SpaceX has consistently outperformed companies like Lockheed Martin and Boeing, which are not accustomed to bidding low prices to sign contracts, and these companies are beginning to shrink their bottom line significantly.
Much of the coverage of Jess Bezos and Blue Origin’s proceedings against NASA over SpaceX delivering Artemis’s lunar lander naturally focused on Jeff Bezos, but Blue Origin isn’t in orbit yet. Hmm. Land on the Moon.
To strengthen its bid, Blue Origin has partnered with Northrop Grumman and Lockheed Martin to demonstrate that they have the technical capabilities to implement the proposal.

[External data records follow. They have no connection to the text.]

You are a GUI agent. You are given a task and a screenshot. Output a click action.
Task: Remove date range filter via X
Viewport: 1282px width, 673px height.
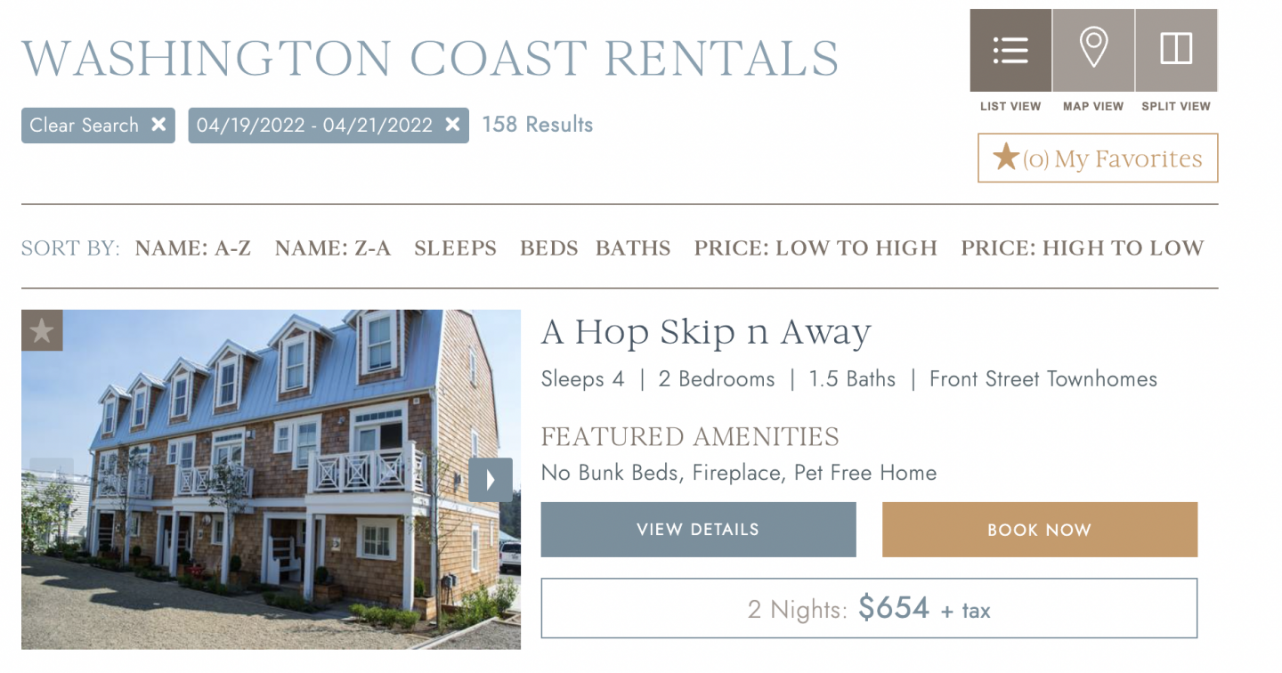tap(452, 125)
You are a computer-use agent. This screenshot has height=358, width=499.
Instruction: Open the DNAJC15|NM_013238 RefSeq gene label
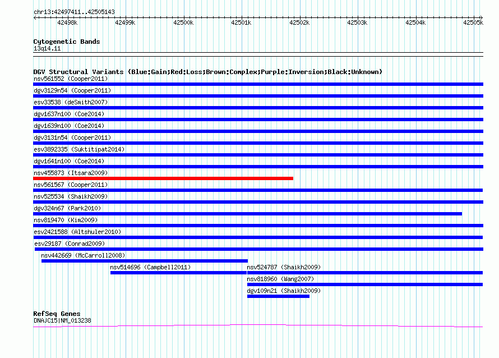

Under the assumption that NASA has made two bids and SpaceX is likely to win one of them, Blue Origin has submitted bids worth about $6 billion against SpaceX’s $2.9 billion.
It’s no surprise that SpaceX continues to win deal after deal, while legacy players like Northrop Grumman and Lockheed Martin find themselves in the cold. But if NASA saves billions of dollars thanks to SpaceX can bring Artemis closer to the Moon, luckily the system is working as everyone says.
NASA aims to bid on 12 private space stations, which could result in savings of $1 billion annually.